I will apply some screenshots here showing Freemind with 3700 Nodes. Normally the Threads are around 2000-3000 Threads but as soon as you do something like sorting etc. you end up around 7100 Threads (and this IS the issue that causes the OOM. It's not lack of physical mem, its end of max user processes). Sure this will of course cause OOM's once the physical memory ends as well. But in this case the max processes per user is the show stopper and the too high chosen default stack for all Java related programs.
Basicly whoever runs a Java program will cause huge memory leaks for the entire Fedora system -> till the Java program is closed and the garbage collector is run.
Created attachment 682802 [details]
Created attachment 682803 [details]
Created attachment 682804 [details]
Those three screenshots will show you the overall Heap being used. It's below 200 mb. But the Threads launched are the killer.
a) They go beyond the 1024 (ulimit -u) max user processes set by Fedora 18
b) The default stack size used by the JVM (1mb) is too high for at least Freemind. Reducing it to 128k will allow Freemind to spawn more Threads and use less physical RAM.
c) The 7100 Threads shown here are possible because I set ulimit -u 20000 as root and ran Freemind and visualvm as root.
Ok, it's fixed upstream, but I would not be too optimistic, that it will be fixed in fedora shortly. The new freemind release 1.0.0 has a lot of additional deps and since I am only working on fedora in my spare time, I can't promise anything in regard to an update to 1.0.0.
Yes I heard about that. I was in direct conversation with the developer and current maintainer of freemind. After some investigating he concluded that this is because of the way he launches timer processes for schedules that might have been put into an mindmap.
My mindap has plenty of shedules, since I keep my calendar stuff inside it. That was the reason for it spawning so many processes. He now rewrote the part of the code and changed aproximately 20 lines or so. I wonder whether they can be backported to freemind 0.9.0 somehow. I even bet the code fits 1:1 here.

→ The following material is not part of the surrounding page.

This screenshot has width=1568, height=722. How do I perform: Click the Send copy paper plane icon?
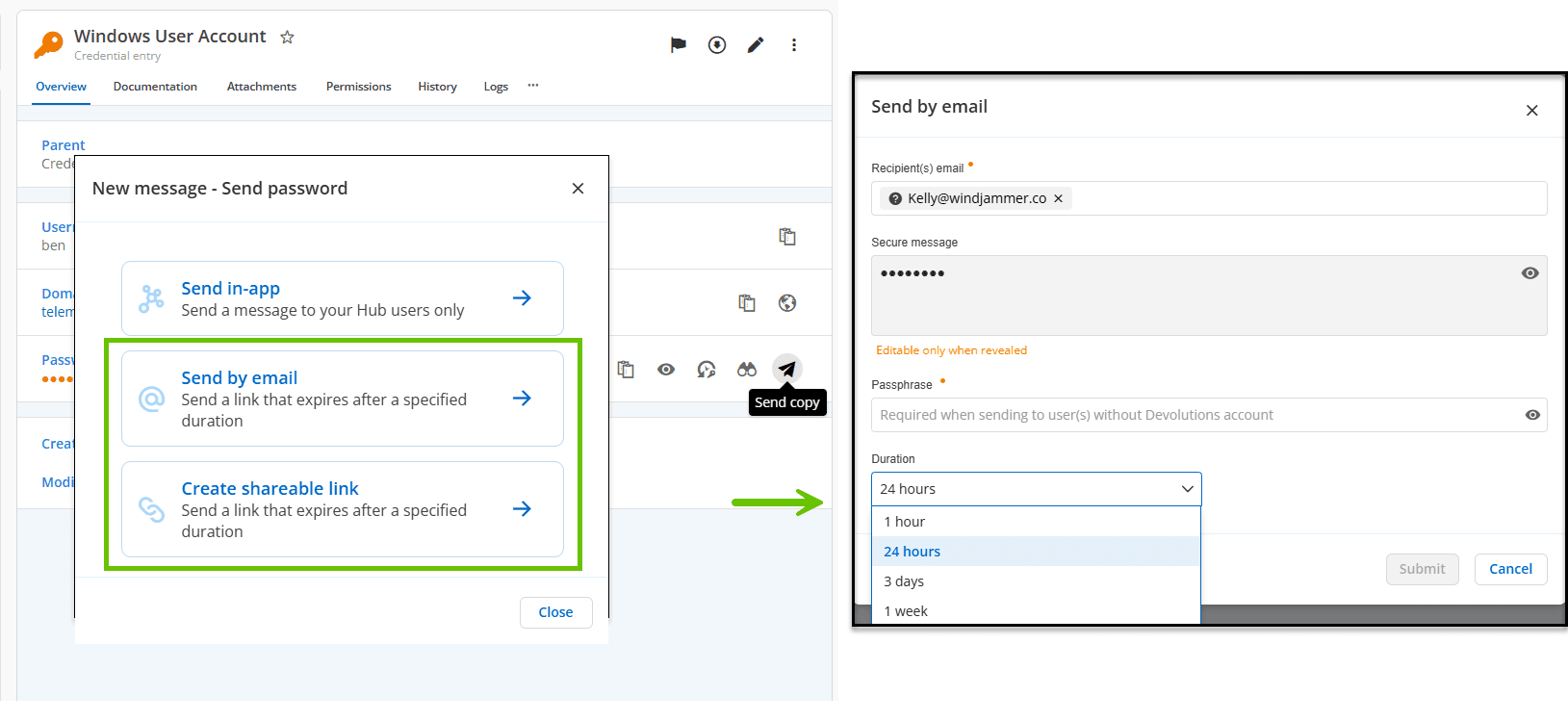[787, 369]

I need to investigate into that a bit but right now I truly run out of time and clearly spent too much time reporting here on bugzilla. I will come back to you once I find some time. Meanwhile I thank you for your support.

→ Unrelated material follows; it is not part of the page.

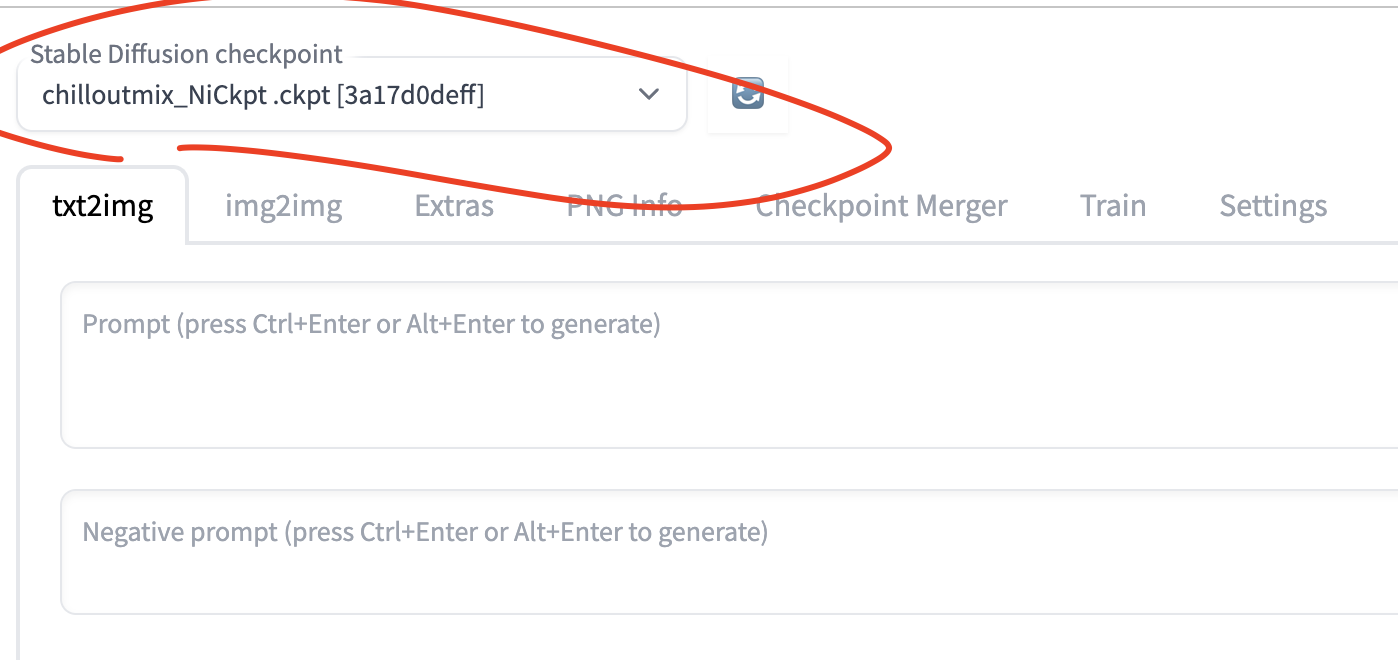Click the Stable Diffusion checkpoint label
The width and height of the screenshot is (1398, 660).
click(186, 54)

Ok, so I finally packaged everything up and the latest freemind version is in this repo:
Just copy the .repo file to /etc/yum.repos.d/ and you're good to go...
Hope this helps,
1) The bug has been fixed in 1.0.0-RCx and works now
2) Thanks for providing 1.0.0-RCx packages. I really apreciate them. Would be nice if you could provide future 1.0.0-RCx packages for F18 as well. Right now I am in contact with the maintainer of Freemind to have it improved in a few areas.
RC3 is out. If you find time, please package.